The authors then confirm the advantages of the new method in both
simulated and real-world data.
Quality:
The primary
theoretical results (theorem 2.2 and 3.3) are strong contributions and
technically sound. The simulated and experimental results, seen in figures
1, 2 and 3, add significantly to the paper's strength.
One primary
quibble is the assumption of the principal component model (equation 2.1)
in the first part of the paper, and the assumption of equation 3.5 in the
second part. Discussions from Artemiou and Li (2009) and Cook (2007) --
both referenced in this paper -- focus on the advantages of PCR over
linear regression in a much more general context. In the current paper,
the regression coefficient is explicitly assumed to be aligned with the
first principal component, which (based on the aforementioned references)
does not characterize all scenarios where PCR outperforms LR. It is thus
unclear to what extent the results in figure 1 and 2 are trivial -- is PCR
outperforming LR merely because a principal component model was assumed?
The application to real-world data is a strong point of the paper,
and the positive result seen in figure 3 helps address the above concern.
However, the dataset they chose is one example, and it is unclear whether
the strength of RPCR depends on analysis choices, such as the authors'
choice to focus on the financial subcategory in their dataset.
Clarity:
The paper is well-written. The organization
structure is exceptional, making the paper easy to read. The presentations
of the main theorems (2.2 and 3.3) are less clear, understandably due to
the fact that their proofs are delegated to the supplementary materials.
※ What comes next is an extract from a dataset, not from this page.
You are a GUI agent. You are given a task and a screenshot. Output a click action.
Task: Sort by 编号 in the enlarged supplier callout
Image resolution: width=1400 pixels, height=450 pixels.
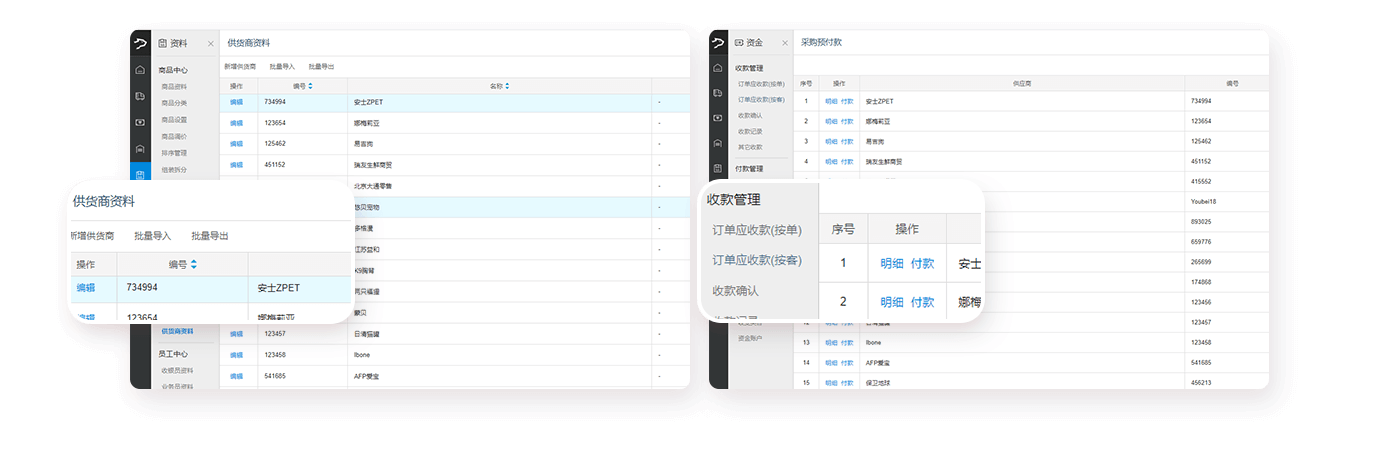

Some choices, such as the supposition in theorem 2.2 (r*(Sigma)logd/n =
o(1)), or the conditions of theorem 3.2/3.3, are not made clear or are not
self-evident. Some exposition of the theorems themselves -- and not just
their consequences -- would be helpful.
Originality:
The
originality of the paper is largely tied to the two main theoretical
contributions, theorem 2.2 and theorem 3.3. The development of the RPCR
algorithm builds heavily from recent results; however, the synthesis of
these results into a novel algorithm contributes to the overall
originality of the paper.
Significance:
The two main
theorems are significant contributions to the field. As the authors
mentioned, theorem 2.2 is the first time observations in PCR have been
explicitly characterized. The new method, RPCR, also shows promise to be
used by others.
Other notes: - Line 43: R^{nxd} should be
R^{dxd} - Line 358: The first w_d should be w_3 - Line 361: I
could not find a definition for m, but I assume m = 2 in this context.
- There is limited discussion of the constant alpha. For example, LR
outperforms PCR for large alpha. Secondly, was there a reason, aside from
simplicity, to set alpha = 1 in the simulation studies?
Q2: Please summarize your review in 1-2
sentences
This paper signifies important contributions to our
understanding of principal component regression, and is well-presented.
Results would be strengthened by a clearer justification of the choice to
assume a principal component model, and by a more thorough analysis of
real-world datasets.
Q1:Author
rebuttal: Please respond to any concerns raised in the reviews. There are
no constraints on how you want to argue your case, except for the fact
that your text should be limited to a maximum of 6000 characters. Note
however that reviewers and area chairs are very busy and may not read long
vague rebuttals. It is in your own interest to be concise and to the
point.
With regard to model generalization, we would like to
point out that the current proof techniques, with proper modifications,
can be generalized to the settings where there are more than one principal
component in the regression model (the rate of convergence shown in
Theorem 3.3 will be changed to \sqrt{ks \log(kd)/n}, where k is the number
of principal components in the model). In the mean time, as pointed out by
other reviewers, Theorem 2.2 has been very helpful in illustrating some
advantages of PCR over least square regression.